What we did with the Arivale patients, and 95% of them agreed to this, is we de-identified their data. We hired 3 special companies to try and de-construct their data and they all failed; we got certifications. The argument we made about whether we should do this is that you’re inventing the future of health for your kids and your grandkids; that's an important contribution you can make. I think the real problem we haven't solved is discrimination. For health insurance, we have good anti-discriminatory laws in Obamacare and in a law called GINA but if you get something like long term disability insurance, it's not protected. An insurance company can come and demand that you tell them anything you learned in connection with that kind of data. What we want is anti-discrimination laws that are absolutely general and comprehensive. 
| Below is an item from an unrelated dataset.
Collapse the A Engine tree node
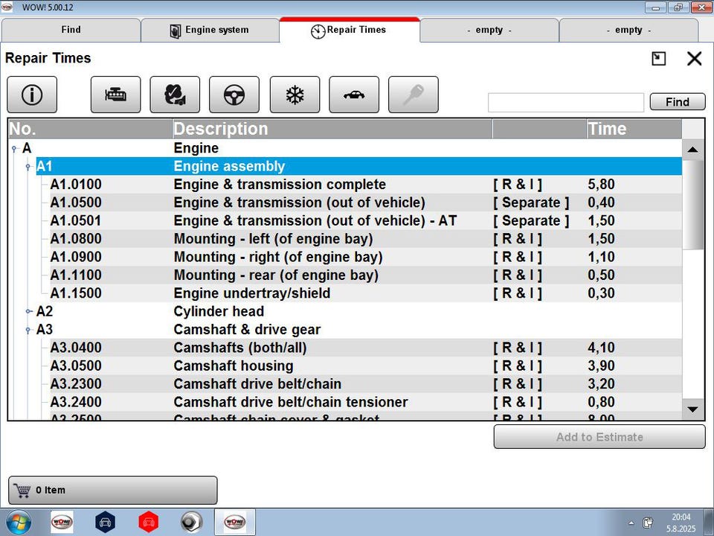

In terms of extending wellness to a whole population, would that mean targeting children, people whose brains are still developing?

We ought to start at fertilization and follow the mother very carefully through pregnancy. We can learn alot about the fetus from the mother. When the infant is born, they should have the same kind of analysis. There are a number of infants that go to ICUs for unknown causes and more and more, it's turning out to be a major genetic defect. If you’ve done the whole genetic sequence or if you’ve looked at their blood metabolites, you can begin to identify them. We ought to diagnose as early as possible and correct any of the errors or deficiencies that people have as soon as we can. Now, there are people who would argue against that but many of these kids will be sick for 10 or 15 years before a physician finally figures out what’s wrong. Maybe it's too late to do something or maybe you can start to correct at least a part of it; why not get it at the very beginning. 

Have you done a study on pregnant women yet?

Yes. We’re collaborating with an obstetrician at the University of Pittsburgh and together, we’re following a total of 350 women. We’ve already followed 250 of them through their pregnancy. We’ve taken blood, gut microbiome, and digital health samples throughout the gestation periods. With this data driven approach, we’re going to learn more in that one study than we’ve known in the entire history of studying pregnancy. There are really interesting areas where there are data deserts - we know very little about what the data looks like. One is early childhood development. We know almost nothing about how that really works. A second area was pregnancy but we’re changing that. The third area is menstruation which we know almost nothing about. A lot of the advice that women have been given in the past about being careful with hormones is absolutely wrong and I think it's going to be definitely reconstituted in a short period of time.